Stored entries:
--- --- ---
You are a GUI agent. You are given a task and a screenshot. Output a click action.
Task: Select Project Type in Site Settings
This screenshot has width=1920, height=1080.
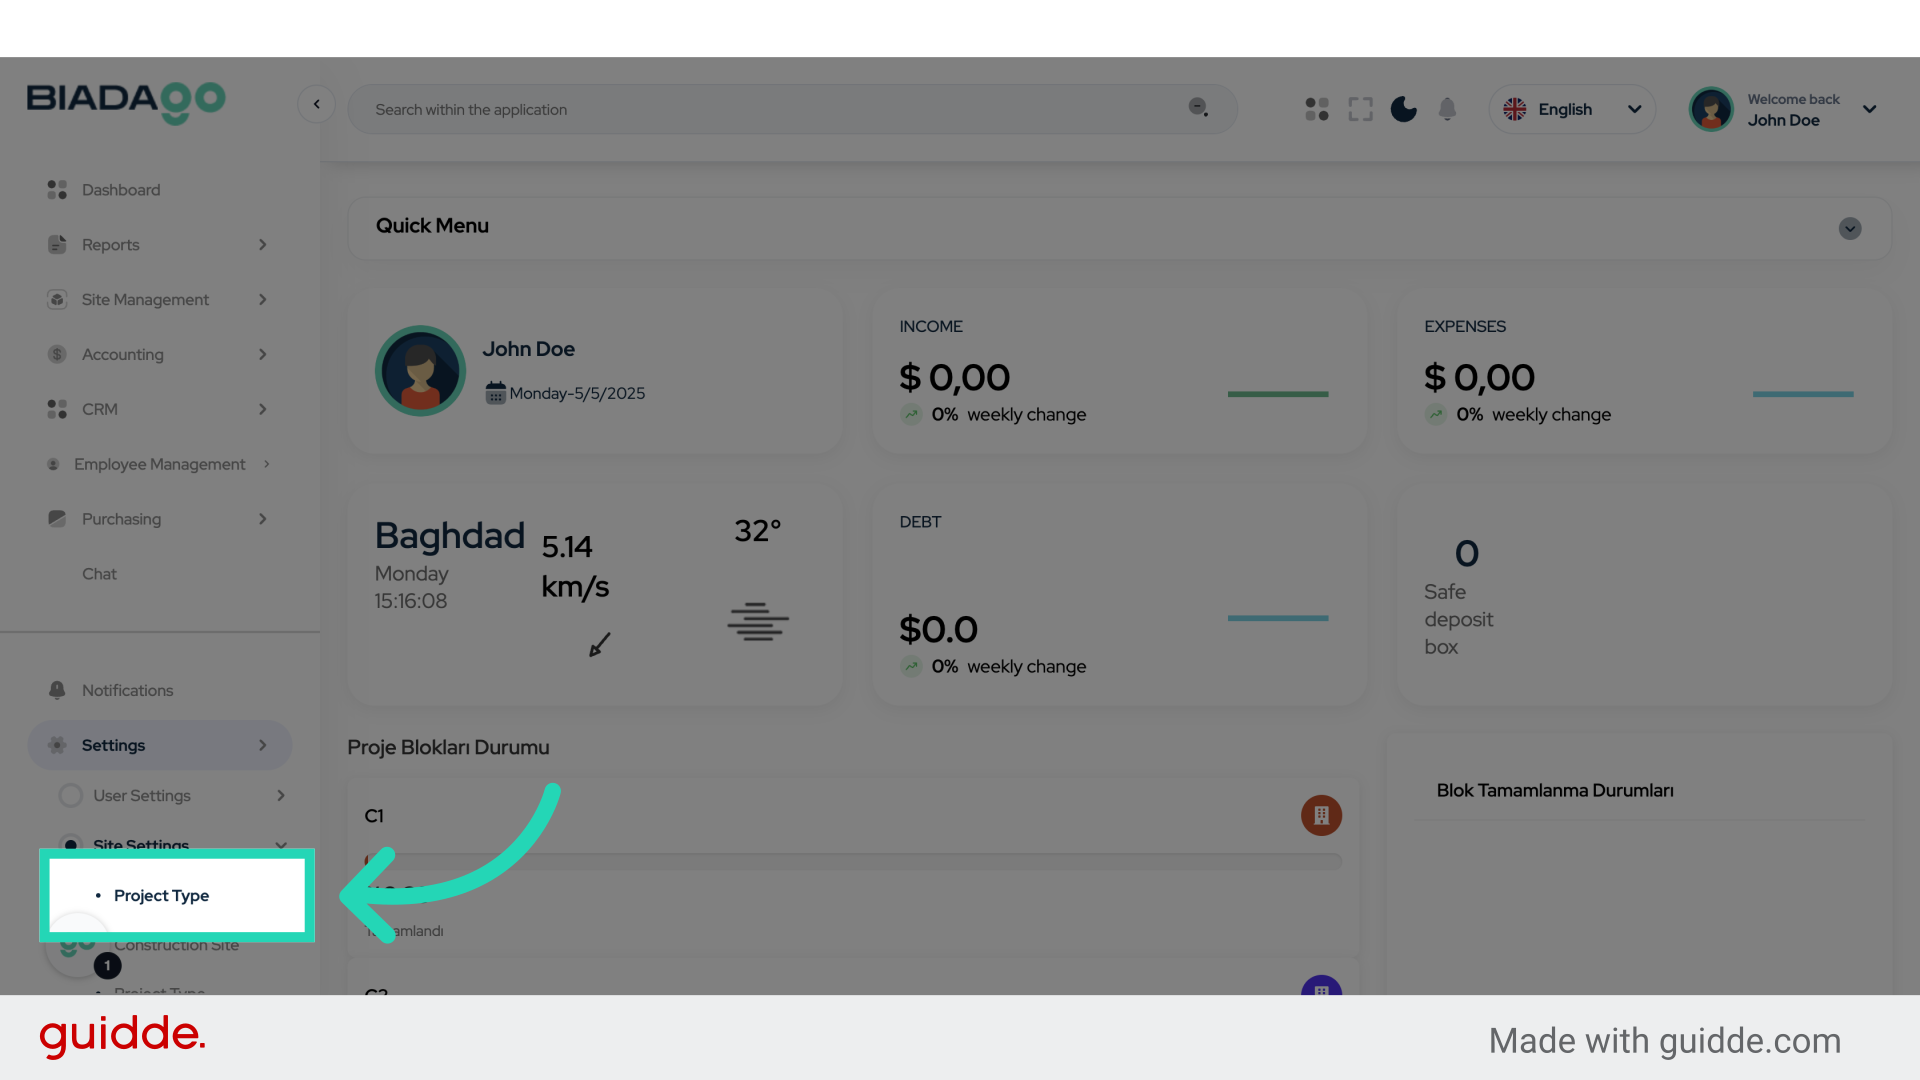[x=162, y=896]
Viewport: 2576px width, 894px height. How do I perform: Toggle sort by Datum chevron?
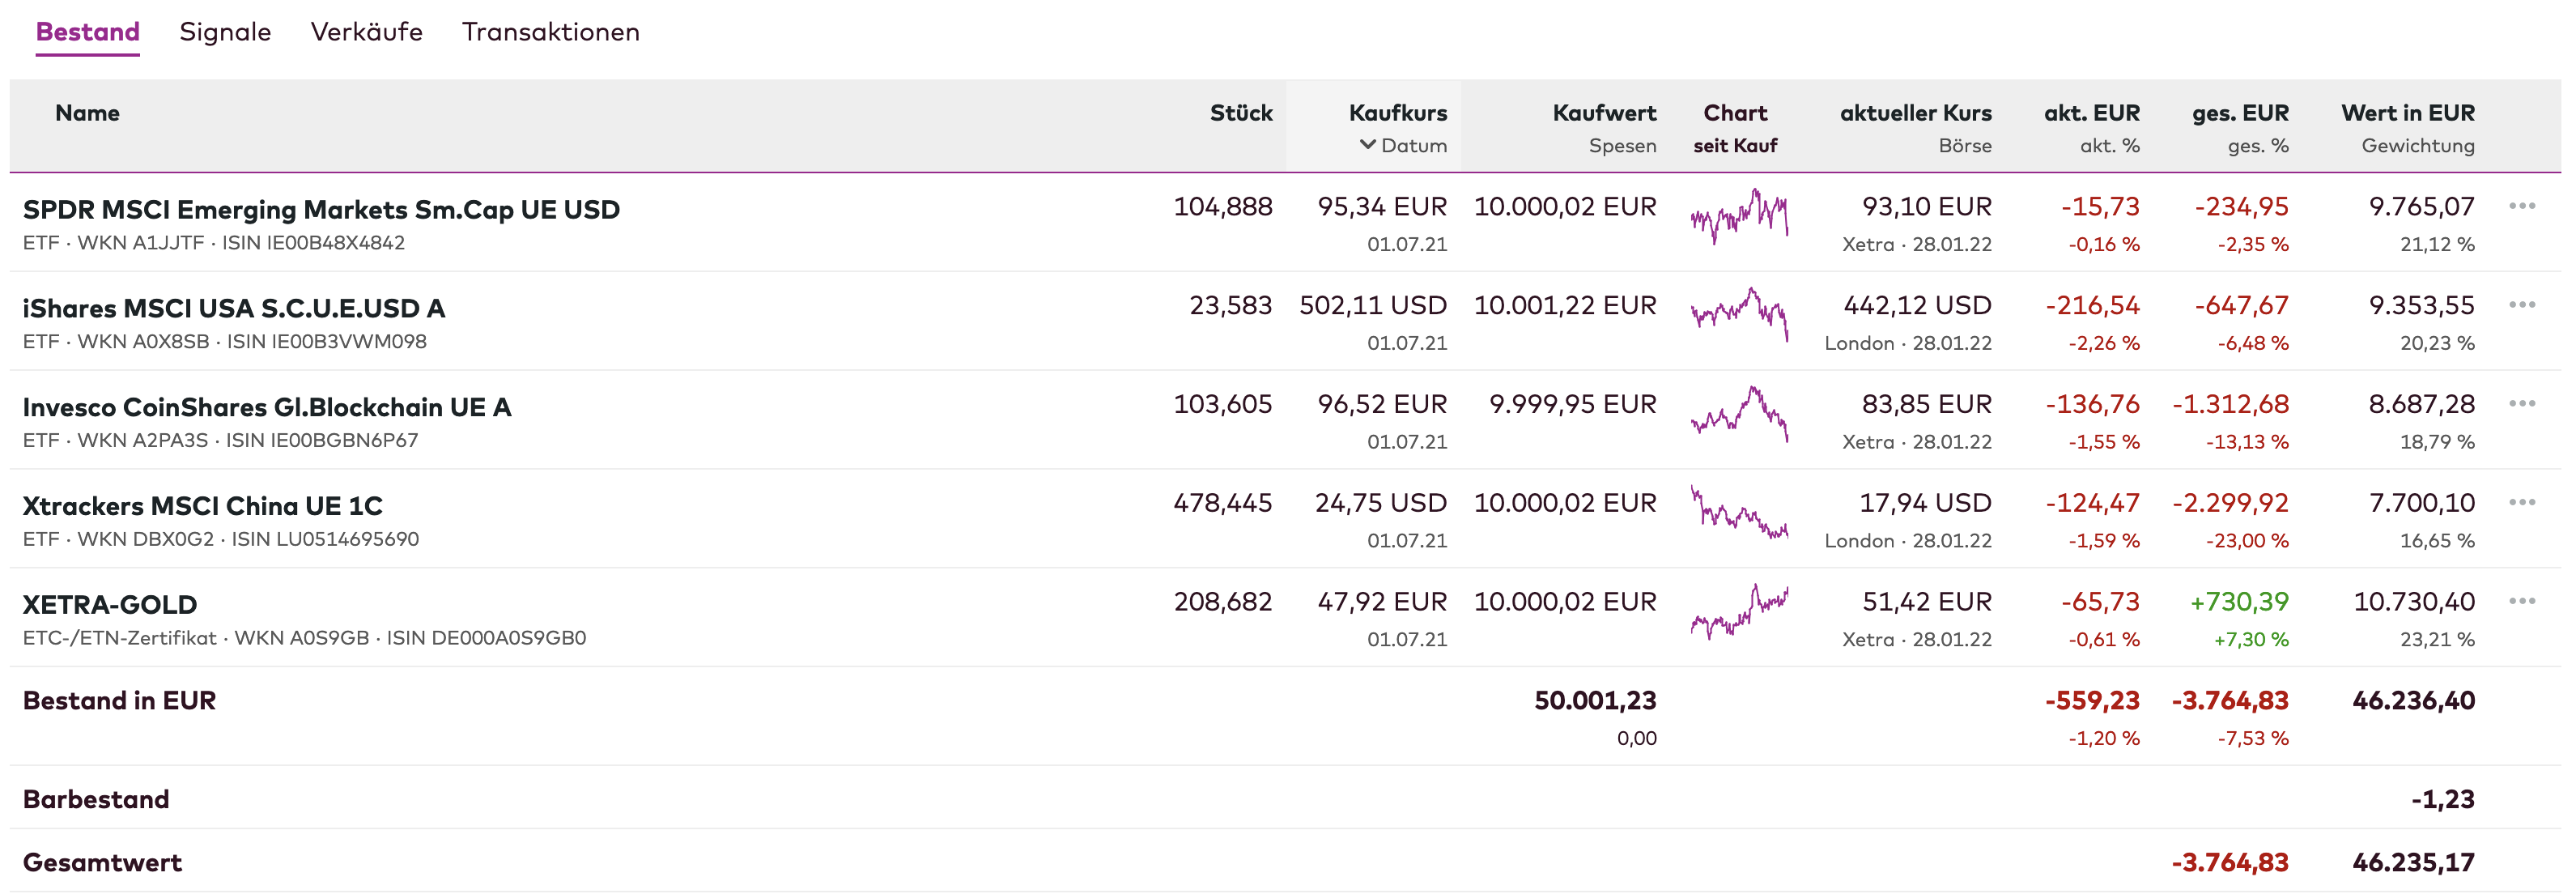(1368, 145)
--- --- ---
* Work instruction *
Only the text of the entries above is to be given again, exactly, with the pictures left out.

* Your response *
You are a GUI agent. You are given a task and a screenshot. Output a click action.
Task: Select Project Type in Site Settings
This screenshot has width=1920, height=1080.
[x=162, y=896]
Viewport: 2576px width, 894px height. How do I perform: Toggle sort by Datum chevron?
(1368, 145)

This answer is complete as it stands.